News
By far my favourite story of the week: drunken 19th-century cobra-wrangling. “Girling, emboldened by gin, had walked past the railing in the reptile house and proceeded to lift out a Morocco Snake from its glass-fronted cage. Despite the protests of his friend, he draped this snake around the unfortunate Stewart, crying “I am inspired!”… Stewart went about his work only to hear his friend cry “Now for the cobra”–a statement which must have chilled him into instant sobriety.”
“Deep in your brain there are probably several thousand neurons that will respond only to the sight of Lady Gaga.” Carl Zimmer teaches you how to harness your Marilyn Monroe neurons, while the BBC covers the same story with some crap about dream-recording.
“When I opened the new certificate, I found that the name of my mother was in fact my sister’s.” How Nobel Prize-winner Paul Nurse got the greatest genetic insight of his life, by Robin McKie.

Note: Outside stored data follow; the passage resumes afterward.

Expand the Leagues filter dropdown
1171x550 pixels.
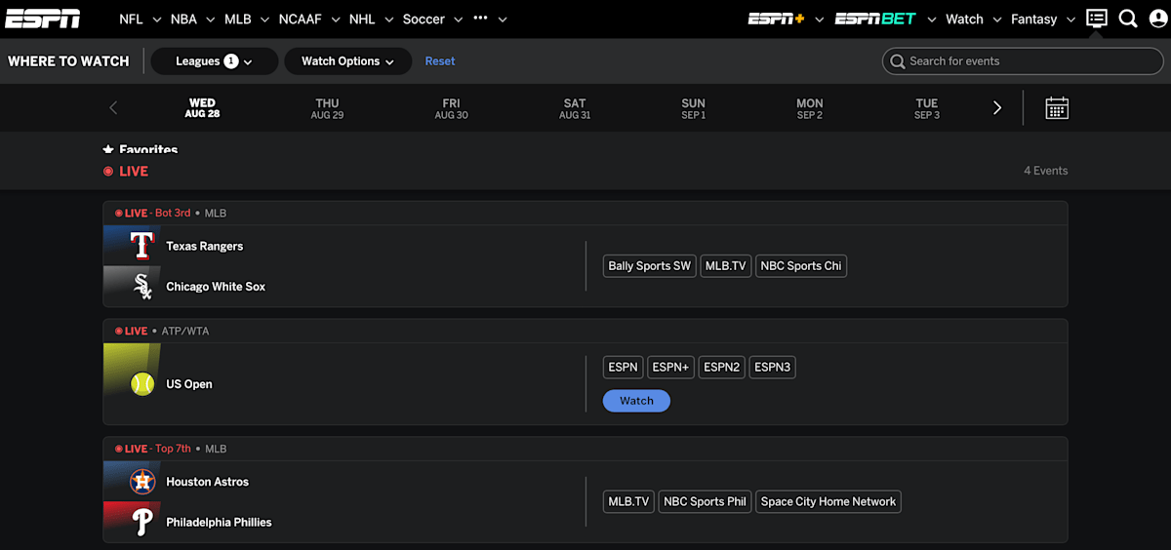point(214,61)
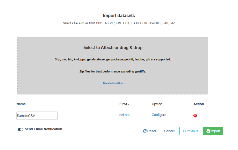Viewport: 238px width, 150px height.
Task: Cancel the dataset import dialog
Action: [169, 131]
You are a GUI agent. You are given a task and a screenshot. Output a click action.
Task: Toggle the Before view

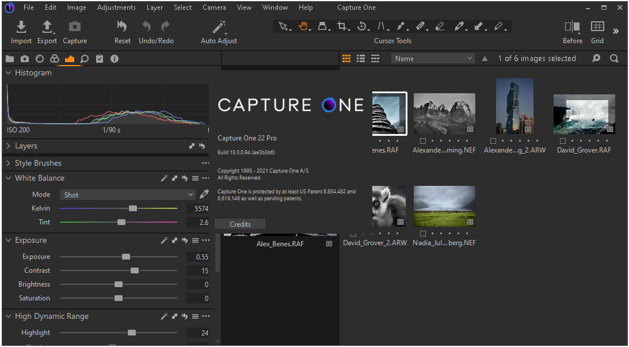[x=572, y=27]
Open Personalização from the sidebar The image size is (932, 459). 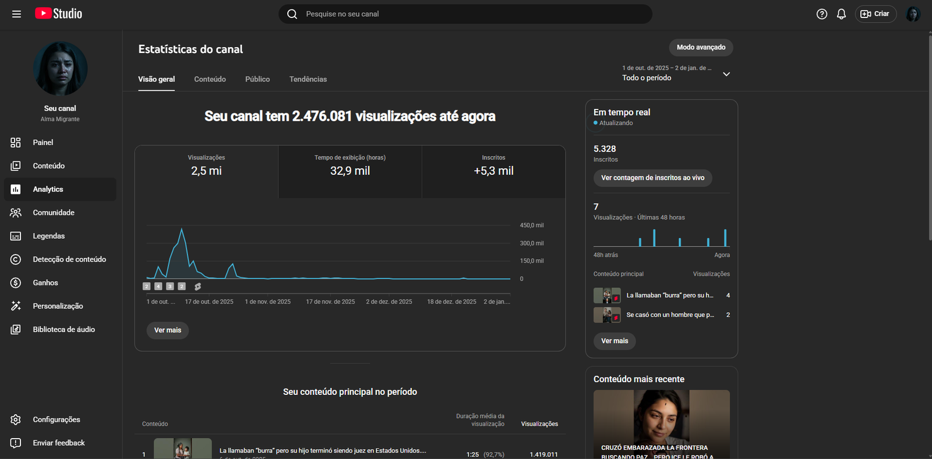57,306
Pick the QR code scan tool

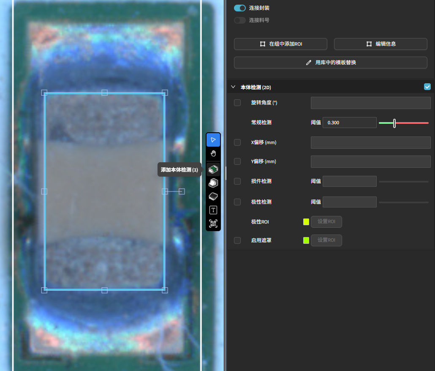pyautogui.click(x=213, y=224)
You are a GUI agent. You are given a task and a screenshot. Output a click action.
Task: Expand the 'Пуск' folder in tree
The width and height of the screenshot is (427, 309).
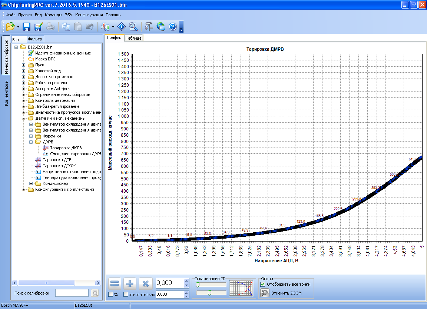pos(24,65)
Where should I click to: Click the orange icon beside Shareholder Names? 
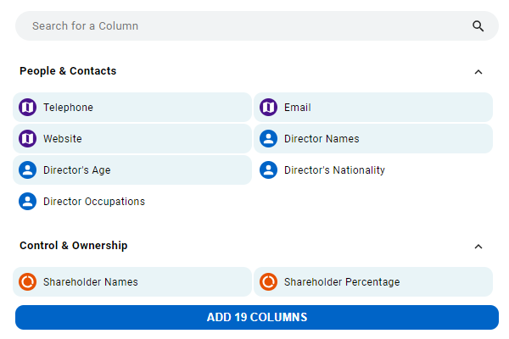tap(28, 282)
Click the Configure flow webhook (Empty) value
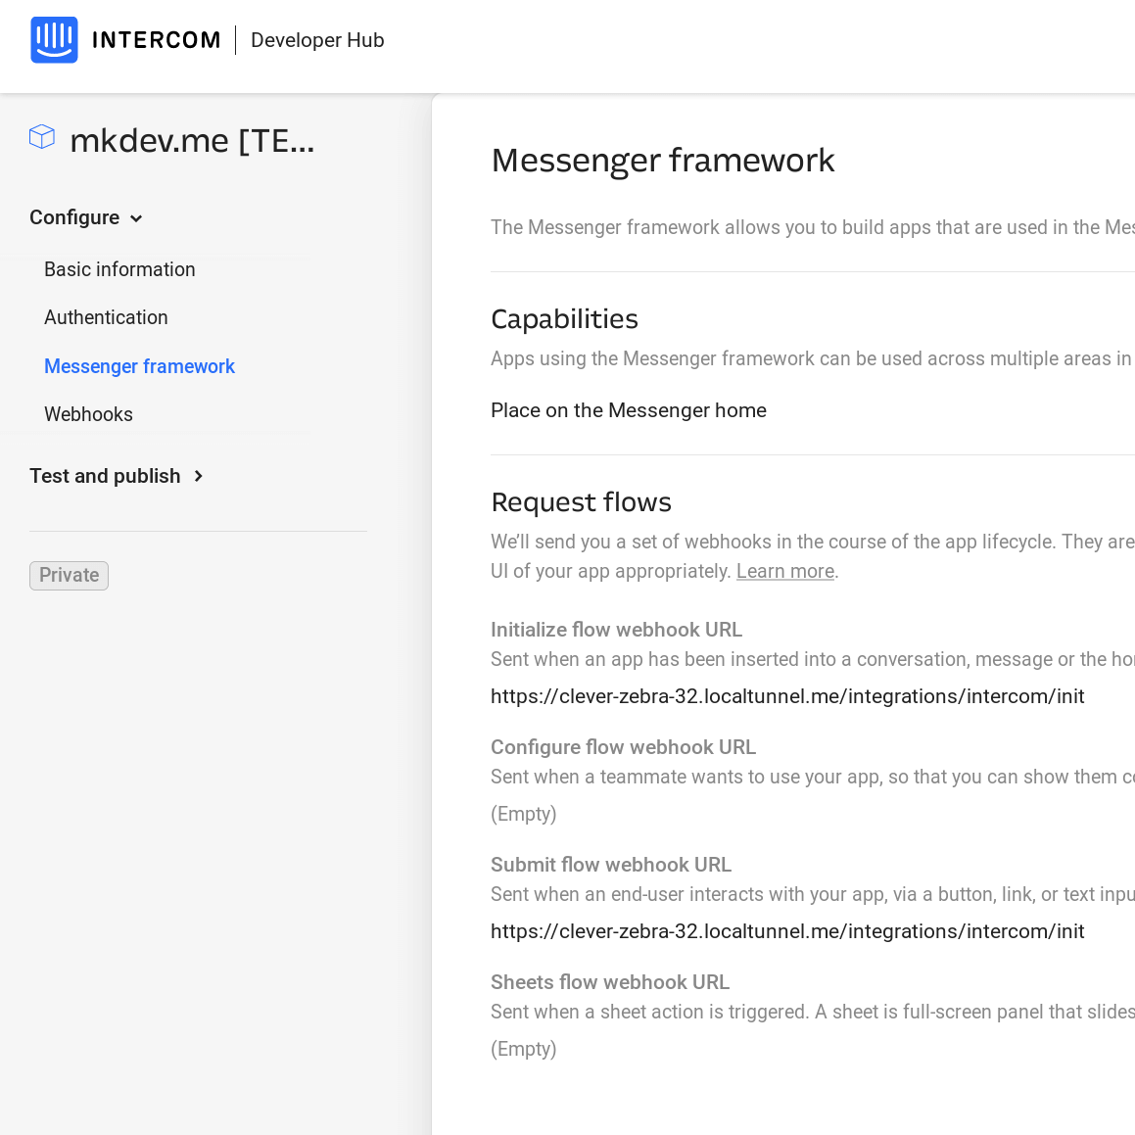 click(x=523, y=814)
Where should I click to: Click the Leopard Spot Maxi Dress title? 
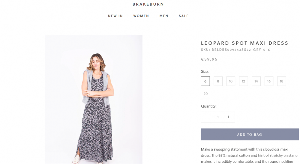pyautogui.click(x=245, y=43)
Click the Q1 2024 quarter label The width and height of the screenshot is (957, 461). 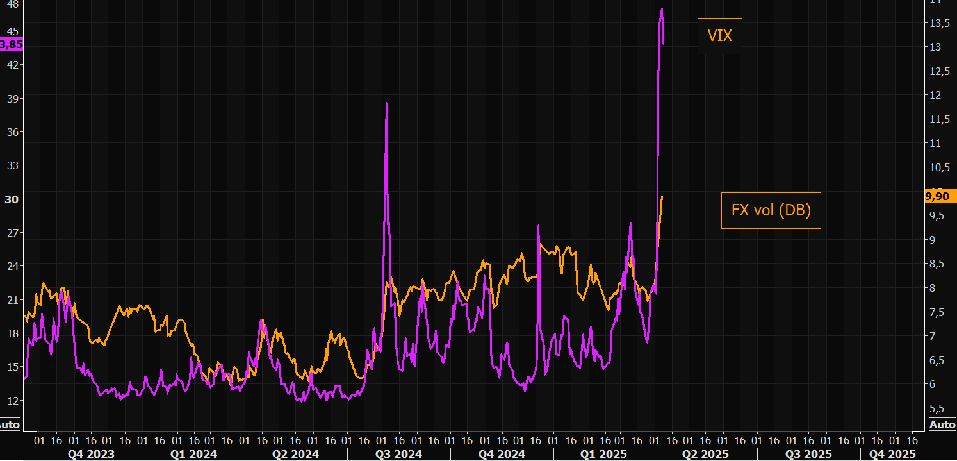click(194, 454)
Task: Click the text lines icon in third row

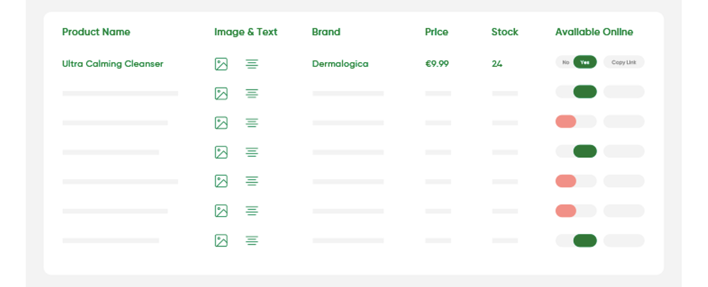Action: pos(252,123)
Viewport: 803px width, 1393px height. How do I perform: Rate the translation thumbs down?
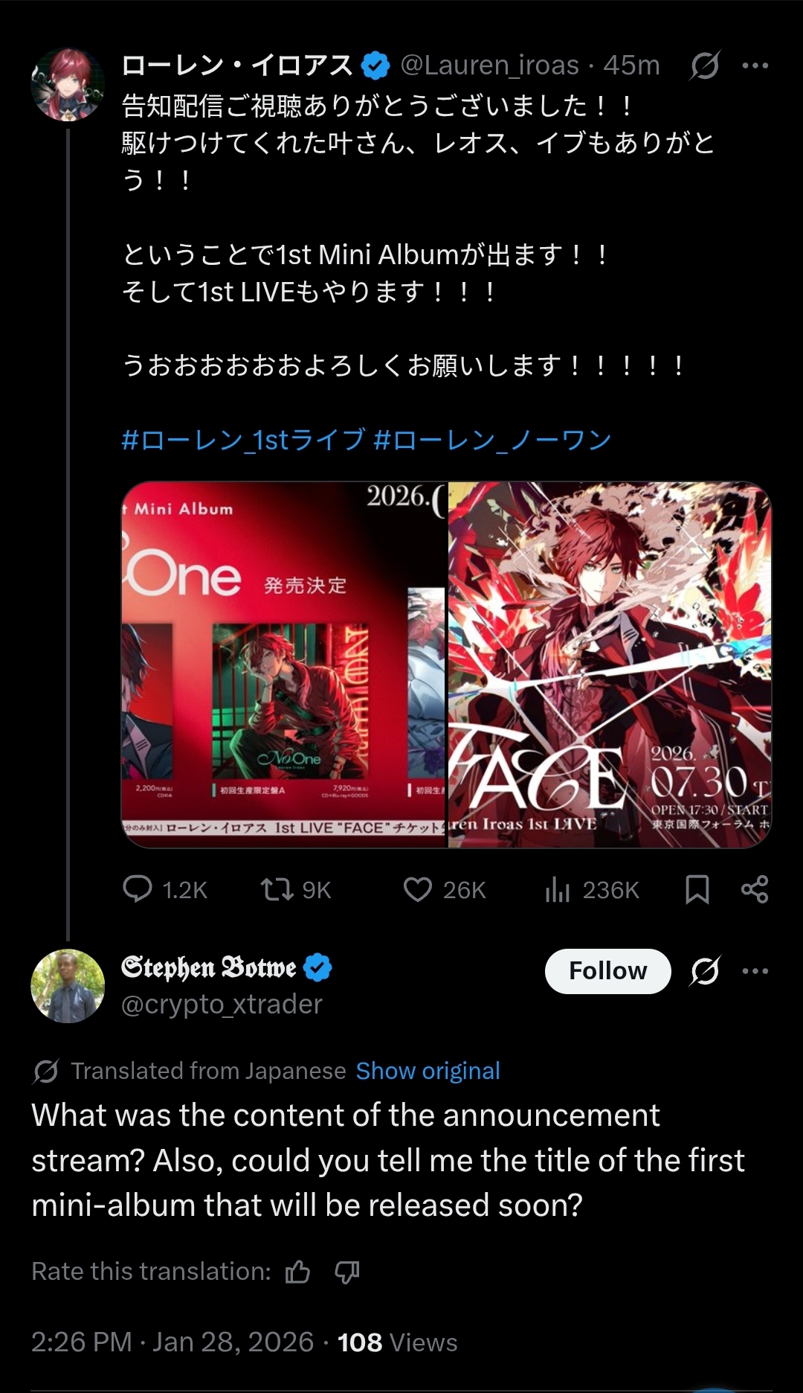coord(346,1272)
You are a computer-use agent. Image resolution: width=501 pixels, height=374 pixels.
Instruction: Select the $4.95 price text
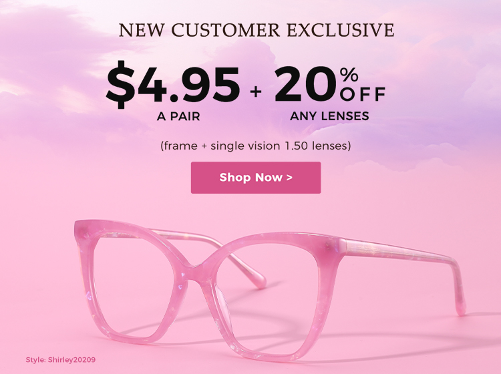pyautogui.click(x=173, y=84)
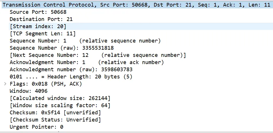
Task: Select the Stream index: 20 row
Action: [38, 26]
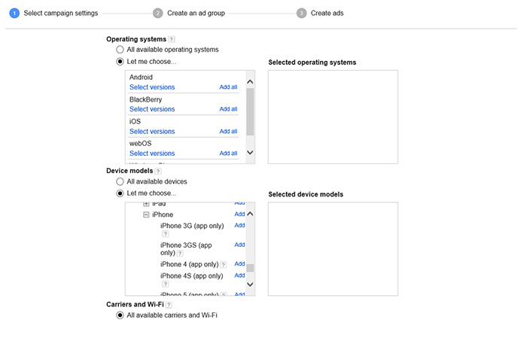Image resolution: width=527 pixels, height=344 pixels.
Task: Choose All available carriers and Wi-Fi option
Action: [120, 315]

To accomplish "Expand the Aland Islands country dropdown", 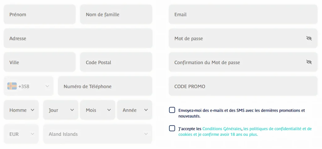I will coord(97,134).
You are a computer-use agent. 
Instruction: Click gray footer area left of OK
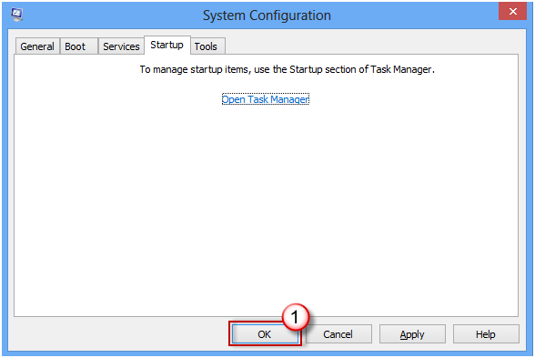tap(119, 334)
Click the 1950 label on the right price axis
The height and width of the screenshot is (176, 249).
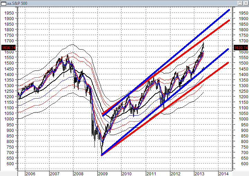point(243,13)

An excellent and personal overview of the successful Science is Vital campaign by Della, one of its ringleaders.
A robot with pudgy, beanbag-like hands can grip a variety of objects (and would still have made a better bench scientist than me).
Mark Henderson covers the 1,000 Genomes Project, the study that shows how nobody’s perfect.
Where did all these monkeys come from? – Fossil teeth may hint at an Asian origin for anthropoid primates, says Brian Switek.
A giant virus has been found in a Cafeteria. Meanwhile, Ars Technica’s coverage attracts a grammar idiot, and an absolutely legendary takedownA great interview with an awesome headline. Katherine Harmon talks to the folks who sequenced Ozzy Osbourne’s genome.
A great analysis at Neuroanthropology about the role of cooking in human evolution.
A fifth of animals with backbones are endangered. England’s footballers are in the clear then.
“Young New Caledonian crows learn to use tools by going to “tool-school“, where they can observe their parents at work.”